▸ INFORMATION
--

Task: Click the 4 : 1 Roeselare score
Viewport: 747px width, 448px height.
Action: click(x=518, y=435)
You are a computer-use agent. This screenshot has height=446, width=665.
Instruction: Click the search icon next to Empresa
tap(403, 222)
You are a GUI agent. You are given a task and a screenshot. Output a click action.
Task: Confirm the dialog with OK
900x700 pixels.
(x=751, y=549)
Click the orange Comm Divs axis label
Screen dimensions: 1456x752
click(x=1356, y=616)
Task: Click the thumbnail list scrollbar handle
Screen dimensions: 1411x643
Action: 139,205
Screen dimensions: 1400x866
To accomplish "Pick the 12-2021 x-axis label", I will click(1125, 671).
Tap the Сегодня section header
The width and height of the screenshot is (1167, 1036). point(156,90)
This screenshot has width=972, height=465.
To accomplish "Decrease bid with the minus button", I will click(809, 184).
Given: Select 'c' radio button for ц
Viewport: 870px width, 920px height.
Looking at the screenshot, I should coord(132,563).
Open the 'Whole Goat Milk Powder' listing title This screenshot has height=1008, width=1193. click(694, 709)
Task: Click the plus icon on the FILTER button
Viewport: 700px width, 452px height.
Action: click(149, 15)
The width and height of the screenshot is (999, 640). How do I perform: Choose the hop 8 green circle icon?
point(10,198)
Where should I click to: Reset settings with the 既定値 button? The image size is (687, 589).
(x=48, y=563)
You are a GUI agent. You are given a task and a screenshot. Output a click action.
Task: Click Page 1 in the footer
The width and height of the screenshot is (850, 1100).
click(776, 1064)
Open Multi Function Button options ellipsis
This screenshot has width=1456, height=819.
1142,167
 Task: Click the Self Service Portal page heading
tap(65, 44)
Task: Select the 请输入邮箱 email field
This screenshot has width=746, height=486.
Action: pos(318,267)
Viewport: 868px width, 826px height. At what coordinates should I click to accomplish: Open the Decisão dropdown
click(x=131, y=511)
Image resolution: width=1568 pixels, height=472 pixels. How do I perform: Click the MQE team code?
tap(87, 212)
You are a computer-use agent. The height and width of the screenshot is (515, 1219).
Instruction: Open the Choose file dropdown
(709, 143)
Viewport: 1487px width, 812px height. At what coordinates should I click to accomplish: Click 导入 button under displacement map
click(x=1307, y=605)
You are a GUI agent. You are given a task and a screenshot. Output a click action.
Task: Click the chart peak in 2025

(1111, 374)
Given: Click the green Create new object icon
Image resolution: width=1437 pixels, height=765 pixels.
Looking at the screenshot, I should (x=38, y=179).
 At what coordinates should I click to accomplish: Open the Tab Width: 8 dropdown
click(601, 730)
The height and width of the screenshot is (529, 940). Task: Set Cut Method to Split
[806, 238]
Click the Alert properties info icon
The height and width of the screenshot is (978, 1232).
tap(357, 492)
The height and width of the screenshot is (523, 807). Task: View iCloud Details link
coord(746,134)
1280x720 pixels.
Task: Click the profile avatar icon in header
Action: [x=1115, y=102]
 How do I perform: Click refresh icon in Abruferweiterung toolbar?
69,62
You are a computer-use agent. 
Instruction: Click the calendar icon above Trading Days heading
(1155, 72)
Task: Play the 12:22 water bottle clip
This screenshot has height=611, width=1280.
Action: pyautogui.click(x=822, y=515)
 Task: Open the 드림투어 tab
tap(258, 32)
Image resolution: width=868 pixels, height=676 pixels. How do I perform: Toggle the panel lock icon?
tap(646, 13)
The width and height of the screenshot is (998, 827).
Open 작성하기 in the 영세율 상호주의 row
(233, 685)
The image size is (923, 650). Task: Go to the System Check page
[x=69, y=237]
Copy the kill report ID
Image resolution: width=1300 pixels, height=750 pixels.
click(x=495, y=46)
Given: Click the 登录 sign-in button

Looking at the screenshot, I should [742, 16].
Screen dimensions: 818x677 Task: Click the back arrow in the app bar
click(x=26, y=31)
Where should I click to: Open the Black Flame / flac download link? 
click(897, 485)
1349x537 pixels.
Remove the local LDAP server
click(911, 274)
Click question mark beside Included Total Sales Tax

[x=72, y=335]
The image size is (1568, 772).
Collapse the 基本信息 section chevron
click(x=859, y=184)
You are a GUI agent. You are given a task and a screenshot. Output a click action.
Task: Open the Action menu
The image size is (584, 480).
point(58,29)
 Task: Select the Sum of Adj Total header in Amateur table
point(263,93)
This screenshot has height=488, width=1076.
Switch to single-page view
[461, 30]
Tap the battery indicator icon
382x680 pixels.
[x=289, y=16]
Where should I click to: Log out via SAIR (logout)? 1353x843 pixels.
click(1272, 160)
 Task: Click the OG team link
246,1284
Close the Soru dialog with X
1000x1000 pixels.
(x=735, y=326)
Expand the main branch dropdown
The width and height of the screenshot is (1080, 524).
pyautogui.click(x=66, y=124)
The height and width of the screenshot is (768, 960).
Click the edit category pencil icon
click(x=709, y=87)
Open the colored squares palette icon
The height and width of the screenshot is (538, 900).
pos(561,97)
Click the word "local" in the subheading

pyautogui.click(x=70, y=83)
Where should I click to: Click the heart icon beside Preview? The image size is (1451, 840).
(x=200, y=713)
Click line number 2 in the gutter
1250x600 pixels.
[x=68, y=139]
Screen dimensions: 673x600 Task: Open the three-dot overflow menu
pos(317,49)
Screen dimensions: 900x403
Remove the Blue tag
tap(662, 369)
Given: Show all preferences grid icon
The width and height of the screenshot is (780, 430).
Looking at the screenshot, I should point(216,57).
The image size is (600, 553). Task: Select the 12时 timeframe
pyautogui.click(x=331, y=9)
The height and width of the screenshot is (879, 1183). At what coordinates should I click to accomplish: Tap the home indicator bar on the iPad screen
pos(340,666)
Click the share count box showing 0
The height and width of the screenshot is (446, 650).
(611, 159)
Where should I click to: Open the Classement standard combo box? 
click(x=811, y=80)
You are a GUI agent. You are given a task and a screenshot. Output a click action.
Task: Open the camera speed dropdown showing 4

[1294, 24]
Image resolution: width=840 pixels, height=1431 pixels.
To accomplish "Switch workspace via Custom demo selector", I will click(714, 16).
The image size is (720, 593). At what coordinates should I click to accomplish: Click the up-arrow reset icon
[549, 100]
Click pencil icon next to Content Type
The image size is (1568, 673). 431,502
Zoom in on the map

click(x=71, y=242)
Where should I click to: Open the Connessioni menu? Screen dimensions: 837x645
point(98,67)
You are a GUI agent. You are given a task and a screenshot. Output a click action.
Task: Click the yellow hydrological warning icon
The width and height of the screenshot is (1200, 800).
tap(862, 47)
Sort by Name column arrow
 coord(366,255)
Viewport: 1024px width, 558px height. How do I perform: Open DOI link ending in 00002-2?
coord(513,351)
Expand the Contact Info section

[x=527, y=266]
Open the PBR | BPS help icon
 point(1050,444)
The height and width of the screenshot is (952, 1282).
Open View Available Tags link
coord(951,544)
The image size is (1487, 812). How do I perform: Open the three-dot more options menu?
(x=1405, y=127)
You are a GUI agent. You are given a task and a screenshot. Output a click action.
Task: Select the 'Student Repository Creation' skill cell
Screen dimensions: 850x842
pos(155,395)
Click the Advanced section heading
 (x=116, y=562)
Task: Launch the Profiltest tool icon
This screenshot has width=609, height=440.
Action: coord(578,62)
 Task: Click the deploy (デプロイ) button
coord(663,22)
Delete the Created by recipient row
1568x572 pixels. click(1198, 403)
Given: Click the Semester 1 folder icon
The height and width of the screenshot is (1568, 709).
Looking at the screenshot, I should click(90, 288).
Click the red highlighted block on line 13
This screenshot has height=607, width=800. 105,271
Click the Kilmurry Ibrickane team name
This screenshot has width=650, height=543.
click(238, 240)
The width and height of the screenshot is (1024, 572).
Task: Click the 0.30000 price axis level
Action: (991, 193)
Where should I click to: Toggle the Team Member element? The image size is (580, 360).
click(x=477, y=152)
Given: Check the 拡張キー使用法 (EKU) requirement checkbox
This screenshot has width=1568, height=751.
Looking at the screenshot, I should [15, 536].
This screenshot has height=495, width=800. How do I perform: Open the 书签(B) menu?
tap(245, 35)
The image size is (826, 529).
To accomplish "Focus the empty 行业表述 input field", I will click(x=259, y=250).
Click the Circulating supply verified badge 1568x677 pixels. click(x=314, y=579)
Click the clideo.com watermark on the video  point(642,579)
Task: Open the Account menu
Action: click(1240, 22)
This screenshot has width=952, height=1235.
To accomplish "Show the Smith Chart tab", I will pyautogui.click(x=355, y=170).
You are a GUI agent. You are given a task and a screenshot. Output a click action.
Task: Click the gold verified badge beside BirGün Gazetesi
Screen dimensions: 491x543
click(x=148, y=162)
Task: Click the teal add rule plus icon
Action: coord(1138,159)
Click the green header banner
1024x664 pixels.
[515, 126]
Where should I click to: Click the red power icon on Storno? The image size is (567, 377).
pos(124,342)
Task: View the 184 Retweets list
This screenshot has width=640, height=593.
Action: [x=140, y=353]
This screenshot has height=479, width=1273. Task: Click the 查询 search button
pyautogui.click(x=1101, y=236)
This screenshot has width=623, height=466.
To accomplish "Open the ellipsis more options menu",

--

Nothing should be returned except the lines from the first line of the data above through the line with "Task: Confirm the dialog with OK", each one exact.

▸ RESULT OF THE TASK
Task: Click the 4 : 1 Roeselare score
Viewport: 747px width, 448px height.
Action: click(x=518, y=435)
You are a computer-use agent. This screenshot has height=446, width=665.
Instruction: Click the search icon next to Empresa
tap(403, 222)
You are a GUI agent. You are given a task and a screenshot. Output a click action.
Task: Confirm the dialog with OK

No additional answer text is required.